In the recent ruling of Orissa Metaliks Pvt. Ltd. v. SBW Electro Mechanics Import Export Corporation (2023 SCC OnLine Cal 1583), the Calcutta High Court (HC), in deciding the validity of an arbitration clause, has held that the venue of the arbitral proceedings must be considered as the seat, in the absence of any significant contrary indicia in the agreement.
In this case, the arbitration clause of the contract specified that all disputes would be settled in accordance with the provisions of “International Arbitration laws,” and the venue of the arbitration would be Singapore. In legal parlance, as there is no such thing as “International Arbitration laws,” there was ambiguity as to the seat of the arbitration.
The HC highlighted the fact that the agreement provided for arbitral proceedings to be held in Singapore, which indicated that the parties intended for the arbitral proceedings to be at a particular place.
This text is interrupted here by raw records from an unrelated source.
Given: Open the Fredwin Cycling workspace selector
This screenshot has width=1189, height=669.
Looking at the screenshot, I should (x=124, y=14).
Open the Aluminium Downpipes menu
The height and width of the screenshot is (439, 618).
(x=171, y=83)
In the absence of other contrary indicia and combined with a supernational body of rules governing the arbitration, the HC took the view that the venue would also be the juridical seat of the arbitral proceedings.
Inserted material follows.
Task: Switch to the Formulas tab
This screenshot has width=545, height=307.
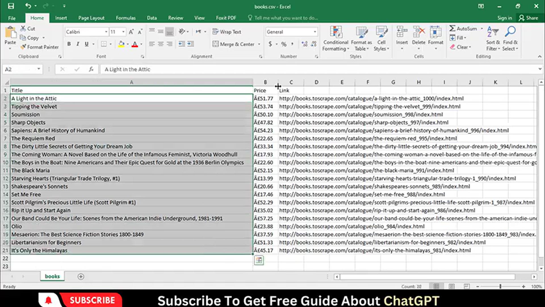Action: [x=125, y=18]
The HC referred to the Supreme Court ruling in BGS SGS Soma JV v NHPC Limited ((2020) 4 SCC 234) and discussed the contrasting language of arbitration clauses.
In conclusion, the importance of clearly drafting an arbitration clause in a transactional document cannot be underscored more, and contracting parties should separately define the seat and the venue of the arbitration to avoid litigation on this issue.